Below are entries to examine: work out how many lines contain the word "chevron", and give only that number.

↓↓↓

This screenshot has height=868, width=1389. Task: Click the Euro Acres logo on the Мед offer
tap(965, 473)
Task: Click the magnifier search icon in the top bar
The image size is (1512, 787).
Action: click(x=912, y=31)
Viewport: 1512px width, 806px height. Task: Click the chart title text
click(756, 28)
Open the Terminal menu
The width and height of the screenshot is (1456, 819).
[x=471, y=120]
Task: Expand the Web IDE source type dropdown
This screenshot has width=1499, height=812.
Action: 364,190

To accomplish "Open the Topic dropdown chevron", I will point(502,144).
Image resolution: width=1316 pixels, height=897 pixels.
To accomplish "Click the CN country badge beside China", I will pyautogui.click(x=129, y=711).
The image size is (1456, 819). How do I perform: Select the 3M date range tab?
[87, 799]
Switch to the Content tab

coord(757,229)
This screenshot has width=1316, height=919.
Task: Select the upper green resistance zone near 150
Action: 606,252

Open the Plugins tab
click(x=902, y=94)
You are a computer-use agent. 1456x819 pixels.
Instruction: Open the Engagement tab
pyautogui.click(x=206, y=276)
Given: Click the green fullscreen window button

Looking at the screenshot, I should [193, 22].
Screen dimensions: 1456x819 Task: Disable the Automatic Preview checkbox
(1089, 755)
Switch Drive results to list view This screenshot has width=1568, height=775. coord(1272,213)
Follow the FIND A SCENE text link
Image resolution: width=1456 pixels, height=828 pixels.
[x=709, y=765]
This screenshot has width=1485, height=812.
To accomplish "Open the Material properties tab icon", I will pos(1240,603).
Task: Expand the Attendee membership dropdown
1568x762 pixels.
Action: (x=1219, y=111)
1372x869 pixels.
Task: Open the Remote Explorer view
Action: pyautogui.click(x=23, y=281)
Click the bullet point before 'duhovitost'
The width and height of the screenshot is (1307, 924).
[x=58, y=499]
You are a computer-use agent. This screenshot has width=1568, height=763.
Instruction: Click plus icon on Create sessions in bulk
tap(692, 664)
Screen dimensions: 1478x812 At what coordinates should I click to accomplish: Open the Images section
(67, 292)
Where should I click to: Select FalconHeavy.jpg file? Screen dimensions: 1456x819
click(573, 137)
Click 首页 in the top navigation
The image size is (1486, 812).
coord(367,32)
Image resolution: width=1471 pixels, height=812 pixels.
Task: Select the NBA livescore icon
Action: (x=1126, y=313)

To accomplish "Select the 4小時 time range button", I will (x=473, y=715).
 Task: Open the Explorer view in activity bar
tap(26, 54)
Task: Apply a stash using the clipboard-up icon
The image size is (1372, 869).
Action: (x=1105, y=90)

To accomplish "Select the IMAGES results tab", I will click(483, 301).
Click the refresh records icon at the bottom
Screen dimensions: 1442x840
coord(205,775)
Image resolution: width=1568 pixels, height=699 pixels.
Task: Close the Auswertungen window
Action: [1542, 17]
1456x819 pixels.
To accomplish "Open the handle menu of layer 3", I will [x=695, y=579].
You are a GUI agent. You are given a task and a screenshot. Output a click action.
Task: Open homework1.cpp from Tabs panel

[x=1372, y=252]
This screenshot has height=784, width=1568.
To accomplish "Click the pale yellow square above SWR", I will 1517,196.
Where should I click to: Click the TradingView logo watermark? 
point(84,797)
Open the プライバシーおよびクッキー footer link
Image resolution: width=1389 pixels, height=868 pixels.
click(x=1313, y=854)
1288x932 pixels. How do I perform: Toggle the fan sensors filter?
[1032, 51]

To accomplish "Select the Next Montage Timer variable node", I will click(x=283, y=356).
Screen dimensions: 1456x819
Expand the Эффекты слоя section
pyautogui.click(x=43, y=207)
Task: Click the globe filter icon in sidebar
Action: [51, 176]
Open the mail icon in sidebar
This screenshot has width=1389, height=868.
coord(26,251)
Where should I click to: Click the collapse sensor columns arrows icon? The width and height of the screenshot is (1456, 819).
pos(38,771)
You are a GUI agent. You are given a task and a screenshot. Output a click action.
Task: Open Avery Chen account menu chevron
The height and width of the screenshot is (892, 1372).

↑↑↑

Response to the task >> 2